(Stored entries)
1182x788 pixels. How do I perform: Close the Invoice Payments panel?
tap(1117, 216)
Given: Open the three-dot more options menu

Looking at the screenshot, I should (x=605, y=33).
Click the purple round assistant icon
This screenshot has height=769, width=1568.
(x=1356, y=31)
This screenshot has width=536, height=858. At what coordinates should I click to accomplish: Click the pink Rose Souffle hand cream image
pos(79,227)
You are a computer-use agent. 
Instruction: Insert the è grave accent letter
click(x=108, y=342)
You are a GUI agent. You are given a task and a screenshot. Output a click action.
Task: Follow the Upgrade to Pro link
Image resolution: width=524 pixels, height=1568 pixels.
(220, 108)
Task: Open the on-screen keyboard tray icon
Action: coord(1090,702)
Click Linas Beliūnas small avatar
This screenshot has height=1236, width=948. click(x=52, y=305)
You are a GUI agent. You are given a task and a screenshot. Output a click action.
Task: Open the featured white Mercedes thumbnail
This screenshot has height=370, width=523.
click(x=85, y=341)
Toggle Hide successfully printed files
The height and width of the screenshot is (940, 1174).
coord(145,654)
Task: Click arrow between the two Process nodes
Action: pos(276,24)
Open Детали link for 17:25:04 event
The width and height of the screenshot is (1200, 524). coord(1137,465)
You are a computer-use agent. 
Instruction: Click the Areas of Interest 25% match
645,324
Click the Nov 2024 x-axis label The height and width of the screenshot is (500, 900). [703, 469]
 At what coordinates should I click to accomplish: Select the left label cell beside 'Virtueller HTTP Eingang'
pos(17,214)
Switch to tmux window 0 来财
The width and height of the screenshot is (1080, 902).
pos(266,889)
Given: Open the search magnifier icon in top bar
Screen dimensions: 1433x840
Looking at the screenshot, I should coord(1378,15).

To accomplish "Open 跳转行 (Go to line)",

▸ **The task**
Which lines above run from the one containing "Task: Open the featured" to the one containing "Click the Nov"? Give them again exactly, both ends included.

▸ **Result**
Task: Open the featured white Mercedes thumbnail
This screenshot has height=370, width=523.
click(x=85, y=341)
Toggle Hide successfully printed files
The height and width of the screenshot is (940, 1174).
coord(145,654)
Task: Click arrow between the two Process nodes
Action: pos(276,24)
Open Детали link for 17:25:04 event
The width and height of the screenshot is (1200, 524). coord(1137,465)
You are a computer-use agent. 
Instruction: Click the Areas of Interest 25% match
645,324
Click the Nov 2024 x-axis label The height and width of the screenshot is (500, 900). [703, 469]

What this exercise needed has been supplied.